EUROPEAN DIARY:THE FISH market in Sicily's second city, Catania, has been there almost as long as the city itself. Nestled 100 metres away from Catania's beautiful cathedral, the pescheria literally throbs with energy as fishmongers cry out to attract shoppers to their silvery produce, writes JAMIE SMYTH.
Buckets of squid lie glistening in the midday sun next to heaps of mackerel replete with their distinctive rainbow colourings. Sea bass, anchovy, sea urchins and every other manner of sea creature is on offer to customers willing to tiptoe through pools of water and fish scales to buy fish fresh from the trawler.
But the eye-catching stalls are the ones that stock big fish. Tuna and swordfish are the kings of the Mediterranean and fishmongers expertly carve thick steaks from the huge fish, which can weigh up to 700kg (eight normal-sized men). Catania's market just wouldn't be the same without the huge tuna and swordfish heads staring out from stalls.
But that is fast becoming a danger, says the European Commission, which through the EU common fisheries policy is the guardian of Europe's seas. Last week the commission issued a stark warning to EU fishing fleets in Italy, France, Spain, Cyprus, Greece, Portugal and Malta not to overfish bluefin tuna, which are the biggest species of tuna and whose population is collapsing in the Mediterranean and worldwide.
"Our position for 2008 is zero tolerance and we intend to do all we can this year to prevent overfishing.
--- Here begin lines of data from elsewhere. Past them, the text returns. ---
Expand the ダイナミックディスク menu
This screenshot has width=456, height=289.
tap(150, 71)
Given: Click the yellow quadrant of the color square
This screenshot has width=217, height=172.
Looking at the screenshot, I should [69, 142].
There is a huge risk that there will be overfishing again this year," said the commission, referring to several EU states which overshot their bluefin quotas in 2007.
Last November the commission took all seven states with bluefin fisheries to court for overfishing and issued legal proceedings against Italy and France for having inadequate controls to ensure that overfishing and illegal fishing do not take place.
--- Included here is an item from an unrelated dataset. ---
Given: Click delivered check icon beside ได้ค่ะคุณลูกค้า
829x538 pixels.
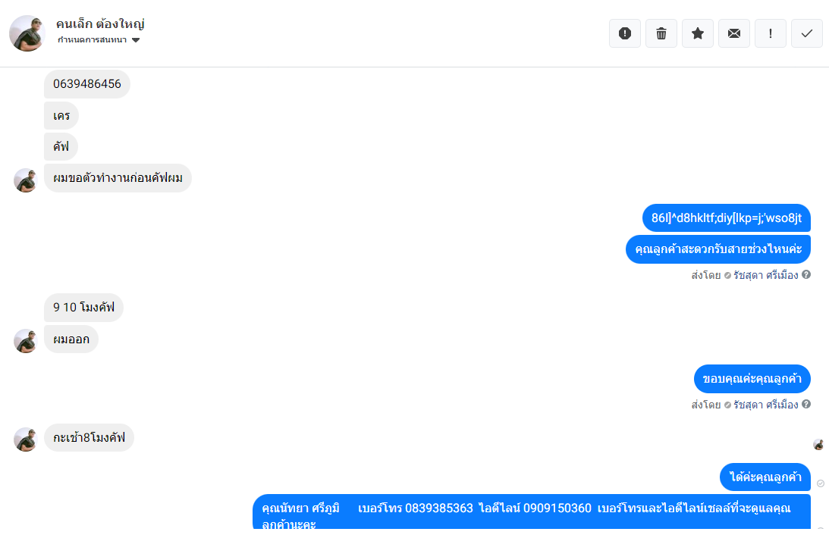Looking at the screenshot, I should click(x=821, y=483).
The overfishing came despite the EU's endorsement of a 15-year recovery plan for bluefin, agreed in 2006 by the International Commission for the Conservation of Atlantic Tunas (ICCAT), the body that manages the global bluefin fishery.
The EU's tuna fleet is so large and its activity is so concentrated in May and June that the fleets could exhaust the bluefin quota in just two days of fishing. The environmental organisation WWF, which campaigns against fishing for bluefin in the Mediterranean, warned this week that the fleets were catching 10,000 tuna every day since the start of the fishing season this month.
By the end of this month, 27,000 tonnes of bluefin tuna, which are currently migrating from the Atlantic to breeding zones throughout the Mediterranean, will have been caught - close to the 29,500 tonne annual allowable catch, according to WWF scientists.
"The bluefin tuna over-exploitation is untenable and unjustifiable," says Dr Sergi Tudela, head of fisheries at WWF Mediterranean, who is calling for the EU to end bluefin fishing immediately. "Scientists are telling us the tuna stocks cannot support such high levels of catches, and pirate fishing has already been detected by WWF this year."
WWF has a point. Scientists from the international tuna commission have indicated that the maximum sustainable EU bluefin catch in the Mediterranean should be 15,000 tonnes per year, which is less than what has been caught in the first weeks of this fishing season and half the EU's annual quota.
Lobbying by EU member governments, which came under pressure from their fishing communities, forced the quota to the 29,500 level. And even when these quotas are agreed with the commission - as was the case for bluefin last year - fishing fleets regularly breach their limits, putting the sustainability of future stocks in danger.
With a single bluefin tuna reaching prices of $100,000 (€63,000) due to huge demand from the sushi-loving Japanese, illegal fishing is also a problem. This month the Greenpeace vessel Arctic Sunrise located the Italian trawler Diomede II using illegal driftnets to fish bluefin off the coast of Sicily.
"We use radar to locate vessels fishing illegally and in this case we confiscated their nets and escorted them back to port," Greenpeace oceans campaigner Karli Thomas told The Irish Times from aboard the Arctic Sunrise.
Greenpeace criticises the EU for using taxpayers' money to pay a host of subsidies (vessel renewal and fuel subsidies) that enables the tuna fleet to continue fishing. It also notes that enforcement of EU fishing policy is in the hands of EU states, which often bow to local pressure rather than crack down on fishermen.
But overfishing of tuna is now having a dramatic impact on coastal communities in Sicily and all across the Mediterranean. Scores of tuna fisheries have had to close in Sicily and its traditional "La Mattanza" tuna fishing spectacle in June, during which local fisherman herd hundreds of tuna into a netted area to be impaled by spears, is under threat, says Alessandro Giani, a Greenpeace campaigner living in Sicily.
"Overfishing is already causing a loss of jobs, knowledge and culture and very soon bluefin tuna could be commercially extinct and no fishing will be possible," he says.
Back in Catania's market the last of the tuna steaks are being sold as the sun sets on another day's trading. Whether bluefin tuna will still be on the menu in years to come could depend on what happens during coming fishing seasons and whether the EU executive is finally able to make national authorities take effective enforcement action.